Ksenia Galouchko
BlackRock Inc. (BLK), the world’s biggest asset manager, bought
shares in the Moscow Exchange (INDEXCF) from the Russia Direct
Investment Fund before the bourse’s planned initial public
offering, the Kremlin-backed fund said.
RDIF had a 2.7 percent holding in the bourse, after boosting its
stake in July. The Russian private-equity fund isn’t disclosing the
size of the stake it sold or the price, Quinn Martin, a spokesman,
said by e-mail.
BlackRock, Goldman Sachs Group Inc. (GS) and Templeton Asset
Management Ltd. signed an accord with RDIF on June 21 to invest in
Russian companies preparing for initial public offerings. The
Moscow Exchange plans to sell shares next year, Ruben Aganbegyan,
then the president of the bourse, said in an April 17 interview in
New York.
“It’s not a very large investment, it’s more the fact that
BlackRock is participating,” Kirill Dmitriev, RDIF’s chief
executive officer, said by phone today.
RDIF may bring one more investor into the Moscow Exchange, Dmitriev
said. The pre-IPO group is looking to invest in companies outside
the oil and gas industries in Russia, Dmitriev said.

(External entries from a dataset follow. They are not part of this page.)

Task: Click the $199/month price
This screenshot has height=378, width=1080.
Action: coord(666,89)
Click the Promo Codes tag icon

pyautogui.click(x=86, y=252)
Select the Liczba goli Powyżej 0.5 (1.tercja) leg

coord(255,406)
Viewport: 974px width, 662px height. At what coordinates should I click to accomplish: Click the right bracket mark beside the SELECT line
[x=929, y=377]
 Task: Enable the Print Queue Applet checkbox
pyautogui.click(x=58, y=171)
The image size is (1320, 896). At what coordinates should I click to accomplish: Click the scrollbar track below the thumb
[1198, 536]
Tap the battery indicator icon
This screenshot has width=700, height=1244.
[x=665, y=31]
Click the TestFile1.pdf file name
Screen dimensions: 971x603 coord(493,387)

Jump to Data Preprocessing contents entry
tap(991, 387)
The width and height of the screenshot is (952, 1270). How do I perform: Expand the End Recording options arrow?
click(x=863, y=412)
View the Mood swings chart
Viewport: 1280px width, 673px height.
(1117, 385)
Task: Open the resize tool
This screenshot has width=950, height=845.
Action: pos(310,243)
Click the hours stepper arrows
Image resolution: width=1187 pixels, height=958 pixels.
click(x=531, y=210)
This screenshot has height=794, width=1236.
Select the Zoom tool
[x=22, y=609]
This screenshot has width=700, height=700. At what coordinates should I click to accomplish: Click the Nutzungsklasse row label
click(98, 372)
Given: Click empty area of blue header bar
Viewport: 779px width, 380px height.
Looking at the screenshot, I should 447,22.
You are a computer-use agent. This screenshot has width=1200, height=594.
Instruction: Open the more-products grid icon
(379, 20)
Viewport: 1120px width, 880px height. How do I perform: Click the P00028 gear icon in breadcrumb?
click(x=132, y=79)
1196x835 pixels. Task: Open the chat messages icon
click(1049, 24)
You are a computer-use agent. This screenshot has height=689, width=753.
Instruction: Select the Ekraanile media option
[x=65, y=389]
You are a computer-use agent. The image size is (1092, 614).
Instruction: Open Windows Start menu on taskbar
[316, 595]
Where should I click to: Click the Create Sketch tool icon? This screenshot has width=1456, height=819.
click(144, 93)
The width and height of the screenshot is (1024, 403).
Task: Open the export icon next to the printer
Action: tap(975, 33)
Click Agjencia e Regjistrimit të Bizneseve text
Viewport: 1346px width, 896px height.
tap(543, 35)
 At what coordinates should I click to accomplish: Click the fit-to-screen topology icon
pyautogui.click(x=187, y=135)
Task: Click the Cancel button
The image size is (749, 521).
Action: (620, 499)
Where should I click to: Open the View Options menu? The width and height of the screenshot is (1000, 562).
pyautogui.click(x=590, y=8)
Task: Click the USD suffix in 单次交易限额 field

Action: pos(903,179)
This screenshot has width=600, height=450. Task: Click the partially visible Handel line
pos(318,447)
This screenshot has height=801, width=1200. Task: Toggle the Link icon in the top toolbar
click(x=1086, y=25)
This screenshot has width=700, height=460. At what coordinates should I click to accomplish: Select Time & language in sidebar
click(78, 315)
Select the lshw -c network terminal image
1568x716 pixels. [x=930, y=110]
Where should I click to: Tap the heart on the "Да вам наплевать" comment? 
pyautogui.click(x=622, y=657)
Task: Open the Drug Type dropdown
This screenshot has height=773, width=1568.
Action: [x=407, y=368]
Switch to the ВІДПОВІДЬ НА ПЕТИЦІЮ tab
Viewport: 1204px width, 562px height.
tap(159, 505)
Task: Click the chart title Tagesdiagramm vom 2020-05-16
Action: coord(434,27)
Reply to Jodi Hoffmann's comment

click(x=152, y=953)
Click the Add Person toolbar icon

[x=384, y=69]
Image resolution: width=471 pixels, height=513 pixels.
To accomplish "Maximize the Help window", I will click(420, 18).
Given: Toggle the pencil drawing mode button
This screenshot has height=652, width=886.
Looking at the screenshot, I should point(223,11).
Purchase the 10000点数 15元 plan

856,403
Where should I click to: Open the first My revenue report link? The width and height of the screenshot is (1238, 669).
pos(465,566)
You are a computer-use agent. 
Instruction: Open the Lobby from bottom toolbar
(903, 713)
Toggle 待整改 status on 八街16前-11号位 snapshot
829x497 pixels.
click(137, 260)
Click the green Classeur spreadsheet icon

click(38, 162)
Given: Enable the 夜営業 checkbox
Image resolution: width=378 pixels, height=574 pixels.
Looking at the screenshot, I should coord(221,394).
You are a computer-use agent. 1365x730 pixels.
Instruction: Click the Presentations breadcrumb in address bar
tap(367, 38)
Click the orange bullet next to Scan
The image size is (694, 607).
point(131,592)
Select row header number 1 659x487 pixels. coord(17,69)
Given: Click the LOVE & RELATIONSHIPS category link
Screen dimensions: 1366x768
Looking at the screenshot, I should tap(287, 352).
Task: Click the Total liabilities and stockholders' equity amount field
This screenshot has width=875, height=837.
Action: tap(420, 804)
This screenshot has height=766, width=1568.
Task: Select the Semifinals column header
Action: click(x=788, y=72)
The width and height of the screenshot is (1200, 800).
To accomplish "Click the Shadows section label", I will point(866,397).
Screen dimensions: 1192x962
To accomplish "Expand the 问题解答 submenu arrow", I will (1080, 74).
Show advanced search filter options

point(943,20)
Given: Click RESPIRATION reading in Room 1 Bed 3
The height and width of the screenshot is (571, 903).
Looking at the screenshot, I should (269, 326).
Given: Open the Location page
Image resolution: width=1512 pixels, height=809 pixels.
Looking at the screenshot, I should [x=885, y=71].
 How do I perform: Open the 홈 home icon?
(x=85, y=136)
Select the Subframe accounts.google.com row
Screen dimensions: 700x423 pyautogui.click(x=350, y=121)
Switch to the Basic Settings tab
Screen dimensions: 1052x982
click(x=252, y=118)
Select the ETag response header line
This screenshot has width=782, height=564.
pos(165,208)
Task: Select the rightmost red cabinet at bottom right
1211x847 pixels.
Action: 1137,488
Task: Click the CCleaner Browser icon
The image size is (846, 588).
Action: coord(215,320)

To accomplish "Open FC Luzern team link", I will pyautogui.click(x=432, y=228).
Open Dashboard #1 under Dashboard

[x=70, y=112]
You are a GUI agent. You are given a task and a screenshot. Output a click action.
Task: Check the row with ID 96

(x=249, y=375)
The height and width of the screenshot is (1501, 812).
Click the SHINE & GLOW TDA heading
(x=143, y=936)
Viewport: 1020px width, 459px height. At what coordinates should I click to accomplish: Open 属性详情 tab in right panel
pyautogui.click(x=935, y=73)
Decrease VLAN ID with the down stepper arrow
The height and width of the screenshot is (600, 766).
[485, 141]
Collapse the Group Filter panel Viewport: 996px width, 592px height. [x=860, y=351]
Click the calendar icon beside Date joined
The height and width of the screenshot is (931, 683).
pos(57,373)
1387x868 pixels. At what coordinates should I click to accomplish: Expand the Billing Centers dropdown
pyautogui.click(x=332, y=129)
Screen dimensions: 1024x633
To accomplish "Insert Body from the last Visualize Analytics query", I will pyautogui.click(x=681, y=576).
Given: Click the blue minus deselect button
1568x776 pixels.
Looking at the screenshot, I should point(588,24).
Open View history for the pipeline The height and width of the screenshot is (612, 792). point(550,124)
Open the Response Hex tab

In July, RDIF teamed up with Cartesian Capital Group
LLC to buy shares in the Moscow Exchange, which manages the
benchmark Micex Index. The deal was Cartesian’s first in a Russian
company. The whole bourse was valued at about 129 billion rubles
($4.2 billion), Tatyana Elizarova, an analyst at IFC Metropol, said
at the time.
‘Market Window’
The fund raised its stake in the Moscow Exchange to 2.7 percent in
that transaction, having acquired 1.25 percent in January in a
joint deal with the European Bank for Reconstruction and
Development, which bought 6.29 percent.
“BlackRock is a smart fund with a great reputation,” Roland Nash,
chief investment strategist at Moscow-based Verno Capital, which
manages $200 million in Russian equities, said by phone. “It’s
going to be very good for the Micex and the Russian market in
general.”
The Moscow Exchange’s shareholders include Russia’s central bank
and OAO Sberbank, the nation’s biggest lender, according to data on
the exchange’s website.
Aganbegyan, who was leading the exchange’s IPO plans, left this
month to head Moscow-based Otkritie Financial Corp. The bourse
plans to seek more than $1 billion in the IPO next year, “when a
market window is there,” he said in April.
The Moscow bourse was created when the Micex Stock Exchange merged
with the RTS Exchange in December, and offers stock, bond, currency
and futures trading.
The Kremlin established RDIF in 2011 to help lure foreign
investment as the government tries to wean the world’s largest
energy exporter off its dependence on commodity sales.